§ **DESCRIPTION OF THE TASK**: Copy out the rows below verbatim, from the first one through the line that contains "Action: (x=282, y=108)", including both of those lines.

§ **MATERIAL FOR THIS TASK**:
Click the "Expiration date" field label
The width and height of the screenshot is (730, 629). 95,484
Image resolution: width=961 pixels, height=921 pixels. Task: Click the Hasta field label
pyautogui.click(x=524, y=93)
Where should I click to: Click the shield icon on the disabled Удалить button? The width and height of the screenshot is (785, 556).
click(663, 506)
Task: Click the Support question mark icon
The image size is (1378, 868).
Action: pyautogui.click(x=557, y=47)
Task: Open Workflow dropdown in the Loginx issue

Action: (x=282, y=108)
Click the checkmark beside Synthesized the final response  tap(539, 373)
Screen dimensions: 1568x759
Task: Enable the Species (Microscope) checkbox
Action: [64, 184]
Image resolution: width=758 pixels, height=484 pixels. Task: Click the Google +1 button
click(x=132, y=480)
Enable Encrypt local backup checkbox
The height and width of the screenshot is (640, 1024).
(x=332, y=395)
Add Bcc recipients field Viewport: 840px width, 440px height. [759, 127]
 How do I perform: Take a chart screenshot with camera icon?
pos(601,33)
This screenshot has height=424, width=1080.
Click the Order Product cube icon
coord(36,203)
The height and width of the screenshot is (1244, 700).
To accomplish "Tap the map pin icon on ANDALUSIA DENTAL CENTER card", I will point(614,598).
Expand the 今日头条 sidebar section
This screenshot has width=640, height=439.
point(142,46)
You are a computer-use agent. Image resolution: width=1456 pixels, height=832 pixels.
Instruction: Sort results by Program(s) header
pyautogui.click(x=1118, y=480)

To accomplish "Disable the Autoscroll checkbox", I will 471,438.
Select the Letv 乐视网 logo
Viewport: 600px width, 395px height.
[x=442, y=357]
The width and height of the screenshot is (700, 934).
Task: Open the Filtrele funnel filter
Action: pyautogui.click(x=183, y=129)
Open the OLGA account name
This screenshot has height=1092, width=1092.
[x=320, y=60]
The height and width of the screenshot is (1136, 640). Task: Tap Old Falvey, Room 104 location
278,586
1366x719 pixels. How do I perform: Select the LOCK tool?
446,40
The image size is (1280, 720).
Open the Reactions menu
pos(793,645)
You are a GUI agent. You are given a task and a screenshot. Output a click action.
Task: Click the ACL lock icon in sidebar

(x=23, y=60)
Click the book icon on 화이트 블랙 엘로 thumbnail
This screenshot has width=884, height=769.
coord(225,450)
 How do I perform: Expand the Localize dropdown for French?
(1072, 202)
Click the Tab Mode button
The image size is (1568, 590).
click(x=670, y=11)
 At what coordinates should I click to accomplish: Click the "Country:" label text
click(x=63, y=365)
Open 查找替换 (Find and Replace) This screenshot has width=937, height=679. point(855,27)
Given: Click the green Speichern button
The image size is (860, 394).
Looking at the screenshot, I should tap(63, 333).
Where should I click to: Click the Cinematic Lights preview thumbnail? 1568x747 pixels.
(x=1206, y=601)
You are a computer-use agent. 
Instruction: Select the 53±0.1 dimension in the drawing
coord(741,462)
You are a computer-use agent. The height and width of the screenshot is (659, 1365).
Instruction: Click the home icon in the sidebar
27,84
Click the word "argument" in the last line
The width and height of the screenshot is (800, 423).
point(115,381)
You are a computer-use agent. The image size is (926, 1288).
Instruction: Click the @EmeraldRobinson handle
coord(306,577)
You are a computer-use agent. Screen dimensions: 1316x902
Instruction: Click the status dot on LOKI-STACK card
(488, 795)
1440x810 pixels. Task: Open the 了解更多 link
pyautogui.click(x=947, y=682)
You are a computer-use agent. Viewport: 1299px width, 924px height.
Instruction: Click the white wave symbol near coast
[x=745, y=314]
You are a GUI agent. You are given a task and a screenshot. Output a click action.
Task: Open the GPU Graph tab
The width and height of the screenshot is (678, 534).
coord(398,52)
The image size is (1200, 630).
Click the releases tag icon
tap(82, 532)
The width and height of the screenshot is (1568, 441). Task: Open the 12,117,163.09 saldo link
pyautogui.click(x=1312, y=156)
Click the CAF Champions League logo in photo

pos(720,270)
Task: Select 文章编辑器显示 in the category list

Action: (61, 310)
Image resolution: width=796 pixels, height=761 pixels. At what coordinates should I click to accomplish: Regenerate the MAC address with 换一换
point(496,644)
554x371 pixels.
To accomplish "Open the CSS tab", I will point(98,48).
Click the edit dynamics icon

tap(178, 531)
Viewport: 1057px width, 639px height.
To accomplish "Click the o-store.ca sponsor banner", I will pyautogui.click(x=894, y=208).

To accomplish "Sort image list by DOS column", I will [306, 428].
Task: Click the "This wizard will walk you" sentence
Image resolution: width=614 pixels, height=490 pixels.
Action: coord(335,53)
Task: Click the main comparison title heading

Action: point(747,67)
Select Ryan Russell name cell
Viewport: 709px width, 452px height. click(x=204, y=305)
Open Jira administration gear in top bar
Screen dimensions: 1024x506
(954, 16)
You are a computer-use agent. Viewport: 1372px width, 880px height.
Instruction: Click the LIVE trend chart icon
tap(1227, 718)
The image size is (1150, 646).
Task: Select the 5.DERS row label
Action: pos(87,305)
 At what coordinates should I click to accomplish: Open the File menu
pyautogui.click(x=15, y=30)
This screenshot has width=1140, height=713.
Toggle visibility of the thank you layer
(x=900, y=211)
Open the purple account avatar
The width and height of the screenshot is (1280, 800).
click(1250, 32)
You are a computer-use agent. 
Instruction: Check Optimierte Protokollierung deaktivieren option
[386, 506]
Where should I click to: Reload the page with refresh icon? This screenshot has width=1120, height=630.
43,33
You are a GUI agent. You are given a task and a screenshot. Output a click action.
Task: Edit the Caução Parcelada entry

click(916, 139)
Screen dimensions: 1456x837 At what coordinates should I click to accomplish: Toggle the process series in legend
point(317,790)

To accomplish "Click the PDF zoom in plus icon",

§ **RESULT OF THIS TASK**:
Click the "Expiration date" field label
The width and height of the screenshot is (730, 629). 95,484
Image resolution: width=961 pixels, height=921 pixels. Task: Click the Hasta field label
pyautogui.click(x=524, y=93)
Where should I click to: Click the shield icon on the disabled Удалить button? The width and height of the screenshot is (785, 556).
click(663, 506)
Task: Click the Support question mark icon
The image size is (1378, 868).
Action: pyautogui.click(x=557, y=47)
Task: Open Workflow dropdown in the Loginx issue

Action: (x=282, y=108)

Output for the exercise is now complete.